→ Exercise details
All of the data that follows should be retyped exactly, please, except the pictures.

→ Stored data
= Beginning of Section =

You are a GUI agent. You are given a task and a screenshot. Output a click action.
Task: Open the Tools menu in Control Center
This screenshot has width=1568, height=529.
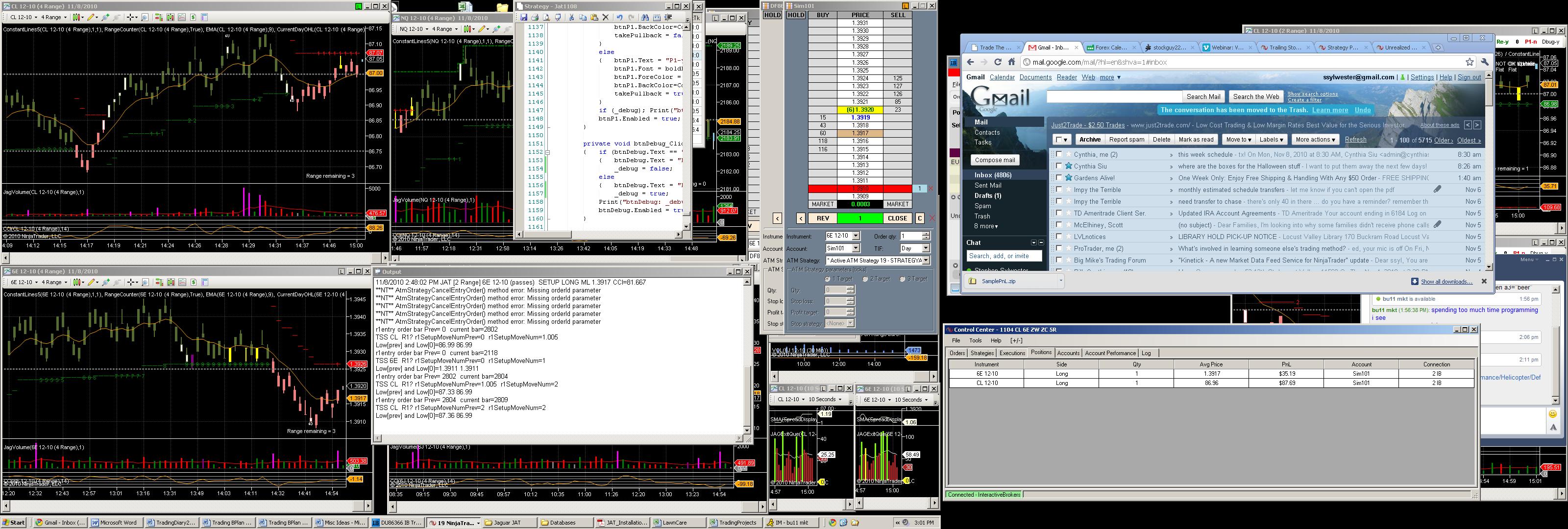click(975, 341)
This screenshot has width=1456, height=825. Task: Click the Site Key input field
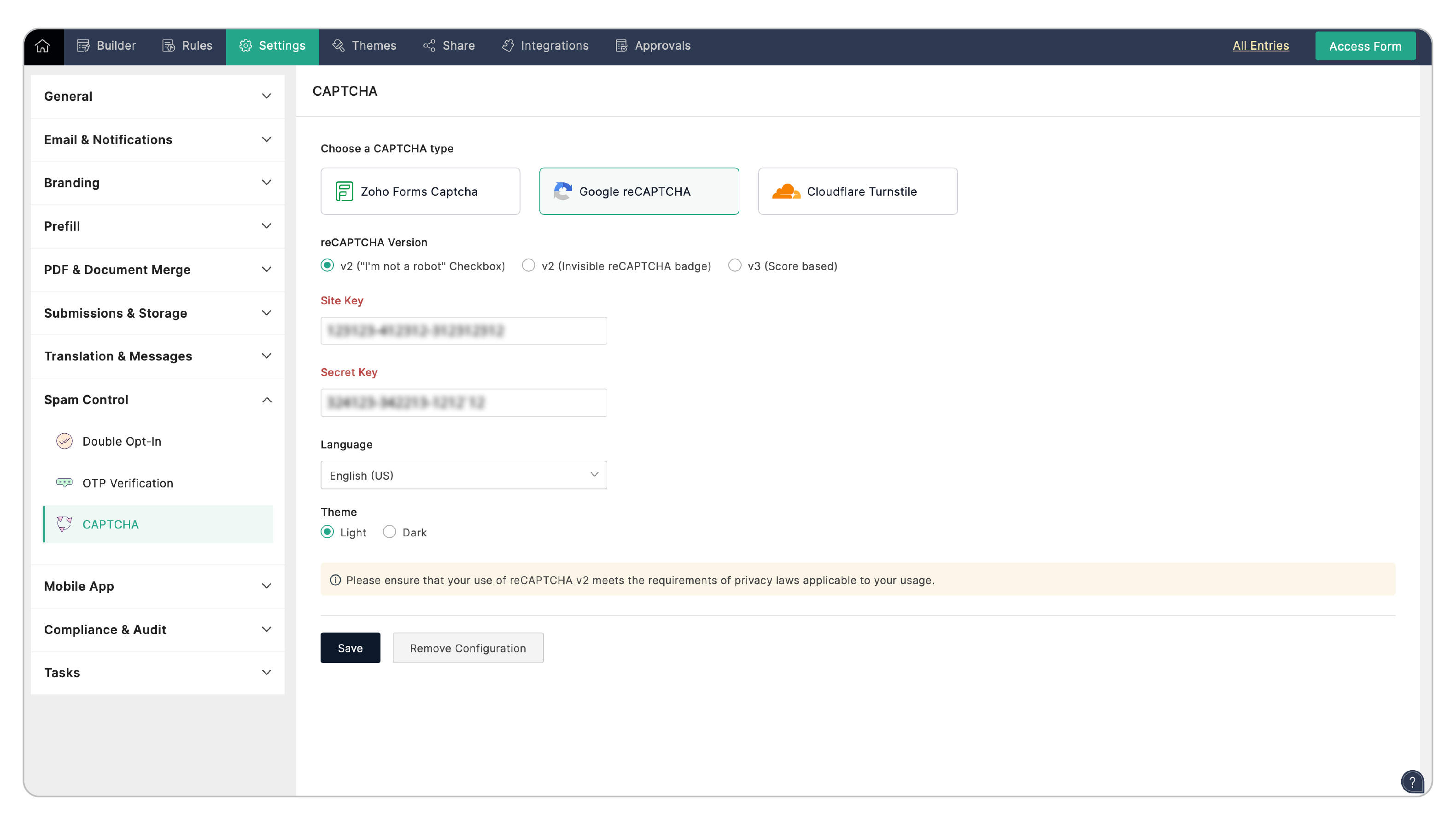coord(463,331)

= End of Section =

→ Exercise output
You are a GUI agent. You are given a task and a screenshot. Output a click action.
Task: Open the Tools menu in Control Center
This screenshot has width=1568, height=529.
click(975, 341)
This screenshot has width=1456, height=825. Task: Click the Site Key input field
coord(463,331)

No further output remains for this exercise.